Now don’t get me wrong. I still liked chemistry. Lab was a
blast. I liked watching what we were learning turn into something you could see
up close and personal – even if all you got was either a white crystal or a
clear oily liquid for your unknown. But seriously, I don’t know how we are
going to solve any STEM crisis when you take 19-year-olds and tell them that
they need to know this reaction pathway and then reproduce it. It wasn’t really
understanding the physical process, but those damn drawings and the right steps
were hard to remember. A PhD candidate friend of mine passed one of his
professor’s wisdom to me when I was complaining about the memorization issue:
there’s a reason you write it down. I digress though. At the time, I felt too
constrained. I also preferred to read novels than to get glass-eyed over a text
book.
I eventually swung back and understood why the regimented form
was needed from a pedagogical standpoint. There are a number of foundational
things you need to know in chemistry to build upon the next step. Chemistry is often
taught as a parallel to the process we came into knowledge about the physical
world. You start with the basic properties of matter, and then get more granular
until you are looking at the development of theories of atomic structure. From
the Greek “unbreakable” to a plum-pudding model to the familiar solar
system model to a quantum model where
orbitals are about probabilities. Then these atoms combine based off of the
individual property of the atom or the ion. It is cool stuff. In English, there
is less of this. There are few, if any, foundational texts. The requirements at
my undergrad at the time were just early and modern American and British
literature, plus a class in Shakespeare. You could take those in any order. You
could turn in anything you wanted. You could say you wanted to be a poet and
people took you seriously.
Funny thing though. I had the chance to teach basic
composition classes in grad school. (For some reason liking to read prose and
wanting to be a poet qualifies you for a position teaching basic argument). The
hardest thing was quantifying the grades. It is easy to tell what piece of
writing is better than another, especially when students are all responding to
the same assignment, but putting numbers to those subjective comparisons is a
futile exercise. It made me think when I was working as a TA for the chemistry
department at my undergrad. The students had to turn in their problem sets the
professor assigned and I graded. They had to identify their unknown. There were clear cut answers. From a teaching perspective,
this was simpler. It was easier to tell a student just what they needed to work
on.

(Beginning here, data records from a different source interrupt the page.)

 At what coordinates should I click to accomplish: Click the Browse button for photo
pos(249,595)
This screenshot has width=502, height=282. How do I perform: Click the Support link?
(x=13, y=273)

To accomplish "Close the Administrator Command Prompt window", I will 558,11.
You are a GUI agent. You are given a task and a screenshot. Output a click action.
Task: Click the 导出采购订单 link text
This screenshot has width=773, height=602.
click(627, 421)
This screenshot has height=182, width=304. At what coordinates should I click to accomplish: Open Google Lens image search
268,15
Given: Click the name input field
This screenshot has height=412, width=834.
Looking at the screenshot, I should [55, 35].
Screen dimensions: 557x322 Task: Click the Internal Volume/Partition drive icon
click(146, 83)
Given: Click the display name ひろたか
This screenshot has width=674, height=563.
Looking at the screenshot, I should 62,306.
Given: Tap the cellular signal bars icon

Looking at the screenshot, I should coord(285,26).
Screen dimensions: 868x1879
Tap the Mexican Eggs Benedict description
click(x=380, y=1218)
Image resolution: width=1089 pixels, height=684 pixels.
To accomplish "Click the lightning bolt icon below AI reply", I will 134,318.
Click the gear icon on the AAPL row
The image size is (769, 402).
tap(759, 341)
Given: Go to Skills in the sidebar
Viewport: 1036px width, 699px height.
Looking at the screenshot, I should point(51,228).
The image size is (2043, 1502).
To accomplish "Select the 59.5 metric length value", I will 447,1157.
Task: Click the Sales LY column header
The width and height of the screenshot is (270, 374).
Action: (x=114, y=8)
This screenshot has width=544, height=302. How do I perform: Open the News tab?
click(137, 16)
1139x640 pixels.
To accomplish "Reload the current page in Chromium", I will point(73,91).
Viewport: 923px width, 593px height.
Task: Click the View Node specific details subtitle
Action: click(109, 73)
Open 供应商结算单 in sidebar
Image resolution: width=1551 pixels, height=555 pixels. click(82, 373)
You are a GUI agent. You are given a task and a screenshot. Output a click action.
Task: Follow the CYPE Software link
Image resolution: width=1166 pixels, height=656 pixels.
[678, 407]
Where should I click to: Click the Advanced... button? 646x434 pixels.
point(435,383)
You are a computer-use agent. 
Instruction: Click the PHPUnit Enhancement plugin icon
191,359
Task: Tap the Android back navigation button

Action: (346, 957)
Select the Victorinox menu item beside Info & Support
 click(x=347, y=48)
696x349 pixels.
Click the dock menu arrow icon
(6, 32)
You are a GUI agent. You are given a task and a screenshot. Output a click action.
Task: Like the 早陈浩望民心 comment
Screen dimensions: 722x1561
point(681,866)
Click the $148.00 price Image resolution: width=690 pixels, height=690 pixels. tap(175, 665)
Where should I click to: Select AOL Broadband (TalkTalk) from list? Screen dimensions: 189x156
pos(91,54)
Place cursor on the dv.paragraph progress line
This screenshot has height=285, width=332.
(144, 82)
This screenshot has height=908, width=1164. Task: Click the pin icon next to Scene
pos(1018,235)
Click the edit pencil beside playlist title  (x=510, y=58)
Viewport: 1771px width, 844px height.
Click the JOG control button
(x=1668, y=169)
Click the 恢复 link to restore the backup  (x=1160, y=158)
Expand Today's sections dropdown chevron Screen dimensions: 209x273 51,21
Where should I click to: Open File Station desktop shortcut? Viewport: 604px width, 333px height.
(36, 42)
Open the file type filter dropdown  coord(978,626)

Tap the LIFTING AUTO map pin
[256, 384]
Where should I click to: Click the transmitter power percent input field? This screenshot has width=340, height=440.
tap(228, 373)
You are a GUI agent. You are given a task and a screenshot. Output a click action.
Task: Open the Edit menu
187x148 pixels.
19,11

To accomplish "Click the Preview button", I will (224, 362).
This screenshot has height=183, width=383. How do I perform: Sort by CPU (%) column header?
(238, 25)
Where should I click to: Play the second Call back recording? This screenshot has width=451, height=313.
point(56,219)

Advice for a writing student is much harder, and you feel as if your words
are ignored even if the student revises the text.
Right now, I’m studying leadership in the context of a MBA program.
I was hoping that there would be clear-cut answers. “Do
these things, and you will be a better leader. Let’s role play leading” Alas,
that is not the case. Being a leader is situational, and there is no one thing
that you can do. It depends on the leader, the organization, the followers, and
the goals. It is a process, but there are goals to work towards. It feels like
it is stuck in a weird middle ground between the subjectivity of the arts and
the objectivity of science. It is a whole brain process, but just studying it
isn’t enough. I need to take what we’re
learning and apply it to my day to day life. I feel it leaking in, if only by
the fact of studying leadership am I conscious of my acts and how they are not
just what I am doing daily but how I am leading. My only regret is that the
class is structured over such a short time – 8 weeks isn’t enough to fully
absorb what we’re talking about and then to actualize it in practice. I find my
mind going in the day or so after the class and then it fades and I have to
re-energize and refocus for the next week’s class. Part of me is looking
forward to accounting, but part of me is already missing this class.